NERSCPowering Scientific Discovery Since 1974

Stephane Ethier

FES Requirements Worksheet

1.1. Project Information - Global Gyrokinetic PIC Simulations of Plasma Microturbulence

Document Prepared By

Stephane Ethier

Project Title

Global Gyrokinetic PIC Simulations of Plasma Microturbulence

Principal Investigator

Weixing Wang

Participating Organizations


Funding Agencies


2. Project Summary & Scientific Objectives for the Next 5 Years

Please give a brief description of your project - highlighting its computational aspect - and outline its scientific objectives for the next 3-5 years. Please list one or two specific goals you hope to reach in 5 years.

We use global, gyrokinetic particle-in-cell simulations to study all aspects of plasma micro-turbulence in the core of tokamak fusion devices. Our highly scalable GTS code takes as input the parameters of real experiments to carry out self-consistent simulations of particles, energy, and momentum transport due to micro-turbulence. One of our objectives is to continue our on-going study of momentum transport under different conditions and for several existing tokamaks. This study is particularly relevant to ITER so we plan on carrying out predictive simulations of ITER to determine its capacity to generate intrinsic rotation. This will include a study of the impact of kinetic electrons, mainly though trapped-electron modes. 
If ready, we will also start the study of finite-beta effects in current tokamaks, mainly in NSTX where these effects are believed to be very important.
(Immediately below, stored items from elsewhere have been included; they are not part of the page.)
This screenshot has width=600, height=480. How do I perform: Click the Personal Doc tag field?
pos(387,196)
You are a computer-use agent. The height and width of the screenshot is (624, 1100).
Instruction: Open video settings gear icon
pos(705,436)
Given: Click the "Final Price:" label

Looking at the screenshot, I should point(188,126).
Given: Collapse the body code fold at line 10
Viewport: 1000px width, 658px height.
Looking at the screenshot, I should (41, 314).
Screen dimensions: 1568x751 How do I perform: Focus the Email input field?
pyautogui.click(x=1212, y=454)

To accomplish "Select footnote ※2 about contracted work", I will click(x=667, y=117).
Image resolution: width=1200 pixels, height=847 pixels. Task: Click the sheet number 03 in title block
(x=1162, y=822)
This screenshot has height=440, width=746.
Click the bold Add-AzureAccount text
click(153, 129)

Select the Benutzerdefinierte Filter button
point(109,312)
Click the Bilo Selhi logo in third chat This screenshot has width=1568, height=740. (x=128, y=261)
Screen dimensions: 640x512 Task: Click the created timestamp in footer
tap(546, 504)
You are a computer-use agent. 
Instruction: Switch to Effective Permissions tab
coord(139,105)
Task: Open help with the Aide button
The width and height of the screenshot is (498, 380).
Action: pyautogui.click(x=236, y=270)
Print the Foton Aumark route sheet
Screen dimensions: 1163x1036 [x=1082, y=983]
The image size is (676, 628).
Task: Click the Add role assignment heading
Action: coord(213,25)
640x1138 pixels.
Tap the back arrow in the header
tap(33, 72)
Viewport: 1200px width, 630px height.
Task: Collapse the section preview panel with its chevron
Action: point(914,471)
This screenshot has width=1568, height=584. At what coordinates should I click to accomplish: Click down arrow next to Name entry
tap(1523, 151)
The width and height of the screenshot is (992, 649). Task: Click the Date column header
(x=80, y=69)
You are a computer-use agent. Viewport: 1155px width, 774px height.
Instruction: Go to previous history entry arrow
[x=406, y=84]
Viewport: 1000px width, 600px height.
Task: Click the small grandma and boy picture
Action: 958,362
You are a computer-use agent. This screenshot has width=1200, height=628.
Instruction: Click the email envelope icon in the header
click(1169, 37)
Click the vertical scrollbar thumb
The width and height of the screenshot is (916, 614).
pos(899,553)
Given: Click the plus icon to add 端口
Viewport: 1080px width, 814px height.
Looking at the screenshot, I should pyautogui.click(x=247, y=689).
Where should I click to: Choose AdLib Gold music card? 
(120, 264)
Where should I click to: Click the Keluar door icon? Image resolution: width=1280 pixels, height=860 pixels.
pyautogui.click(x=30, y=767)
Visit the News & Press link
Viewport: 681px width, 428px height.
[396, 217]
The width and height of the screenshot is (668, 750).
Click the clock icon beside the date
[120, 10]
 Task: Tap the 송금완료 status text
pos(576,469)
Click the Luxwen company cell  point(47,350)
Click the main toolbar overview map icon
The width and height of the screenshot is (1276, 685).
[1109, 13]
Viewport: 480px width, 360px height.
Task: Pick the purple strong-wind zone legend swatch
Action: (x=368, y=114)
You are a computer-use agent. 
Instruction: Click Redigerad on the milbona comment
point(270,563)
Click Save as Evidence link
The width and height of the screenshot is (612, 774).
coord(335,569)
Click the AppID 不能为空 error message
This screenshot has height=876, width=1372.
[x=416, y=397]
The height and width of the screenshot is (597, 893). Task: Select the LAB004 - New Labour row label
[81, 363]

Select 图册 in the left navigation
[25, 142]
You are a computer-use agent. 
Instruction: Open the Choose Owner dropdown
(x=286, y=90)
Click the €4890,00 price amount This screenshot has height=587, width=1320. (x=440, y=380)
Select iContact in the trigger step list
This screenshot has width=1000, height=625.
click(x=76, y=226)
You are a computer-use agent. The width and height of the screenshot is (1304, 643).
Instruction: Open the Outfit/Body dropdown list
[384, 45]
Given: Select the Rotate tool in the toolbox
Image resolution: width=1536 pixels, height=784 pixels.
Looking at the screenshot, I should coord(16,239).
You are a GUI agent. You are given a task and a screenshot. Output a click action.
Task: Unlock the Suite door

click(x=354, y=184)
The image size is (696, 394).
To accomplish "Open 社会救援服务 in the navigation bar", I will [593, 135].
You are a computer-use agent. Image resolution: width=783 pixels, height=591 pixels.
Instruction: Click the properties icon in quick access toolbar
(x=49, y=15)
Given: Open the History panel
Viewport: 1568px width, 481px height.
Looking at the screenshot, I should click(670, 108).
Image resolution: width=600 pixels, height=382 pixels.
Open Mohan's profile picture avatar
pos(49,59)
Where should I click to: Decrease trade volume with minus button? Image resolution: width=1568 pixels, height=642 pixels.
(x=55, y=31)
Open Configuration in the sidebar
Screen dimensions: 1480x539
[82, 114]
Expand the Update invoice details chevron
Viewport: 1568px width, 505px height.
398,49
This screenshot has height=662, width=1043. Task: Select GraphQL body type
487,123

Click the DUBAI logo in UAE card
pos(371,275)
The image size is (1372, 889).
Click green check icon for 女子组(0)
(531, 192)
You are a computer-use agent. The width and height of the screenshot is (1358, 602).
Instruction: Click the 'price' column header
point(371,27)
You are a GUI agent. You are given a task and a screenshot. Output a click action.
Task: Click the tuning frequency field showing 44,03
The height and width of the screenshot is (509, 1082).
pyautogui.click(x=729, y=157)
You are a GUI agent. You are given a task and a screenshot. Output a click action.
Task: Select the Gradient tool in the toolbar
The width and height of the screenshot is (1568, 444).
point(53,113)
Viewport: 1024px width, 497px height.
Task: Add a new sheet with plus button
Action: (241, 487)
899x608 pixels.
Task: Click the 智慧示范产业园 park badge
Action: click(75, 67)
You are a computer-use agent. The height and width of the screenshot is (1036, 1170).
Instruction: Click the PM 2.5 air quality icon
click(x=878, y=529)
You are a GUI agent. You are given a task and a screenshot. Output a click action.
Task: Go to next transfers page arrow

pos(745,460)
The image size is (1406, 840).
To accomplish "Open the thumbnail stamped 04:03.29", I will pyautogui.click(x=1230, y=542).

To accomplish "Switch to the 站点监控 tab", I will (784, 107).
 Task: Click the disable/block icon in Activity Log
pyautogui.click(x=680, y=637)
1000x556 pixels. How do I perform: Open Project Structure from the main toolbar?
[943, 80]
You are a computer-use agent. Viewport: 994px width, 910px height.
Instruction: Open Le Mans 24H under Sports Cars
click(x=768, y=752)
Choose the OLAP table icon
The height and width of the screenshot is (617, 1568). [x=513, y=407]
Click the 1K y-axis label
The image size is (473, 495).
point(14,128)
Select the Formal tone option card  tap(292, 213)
3. Current HPC Usage and Methods

3a. Please list your current primary codes and their main mathematical methods and/or algorithms. Include quantities that characterize the size or scale of your simulations or numerical experiments; e.g., size of grid, number of particles, basis sets, etc. Also indicate how parallelism is expressed (e.g., MPI, OpenMP, MPI/OpenMP hybrid)

Our production code, GTS, uses the highly-scalable particle-in-cell (PIC) method in which simulation particles are moved along the characteristics in phase space. This reduces the complex gyro-averaged Vlasov equation, a 5-dimensional partial differential equation, to a simple system of ordinary differential equations. Straight-field-line magnetic coordinates in toroidal geometry are employed since they are the natural coordinates which are best able to describe the complex tokamak magnetic equilibrium field and lead to a very accurate time-stepping -- even when a relatively low order method, such as the second-order Runge-Kutta algorithm, is employed. In the PIC method, a grid replaces the direct binary interaction between particles by accumulating the charge of those particles on the grid at every time step and solving for the electro-magnetic field, which is then gathered back to the particles’ positions. The associated grid is built according to the profiles determined from the experimental data of the tokamak shots under investigation. This ensures a uniform coverage of the phase space in terms of resolution. The field on the grid is solved using the PETSc parallel solver library developed by the Mathematics and Computer Science Division at the Argonne National Laboratory. With the combination of inner and outer iterations, and of the fast multi-grid solver in PETSc, the gyrokinetic Poisson equation of integral form, which contains multi-temporal and multi-spatial scale dynamics, is solved accurately in real space. Fully-kinetic electron physics is included using very few approximations while achieving reduced noise. A fully conserving (energy and momentum) Fokker-Planck collision operator is implemented in the code using a Monte Carlo algorithm.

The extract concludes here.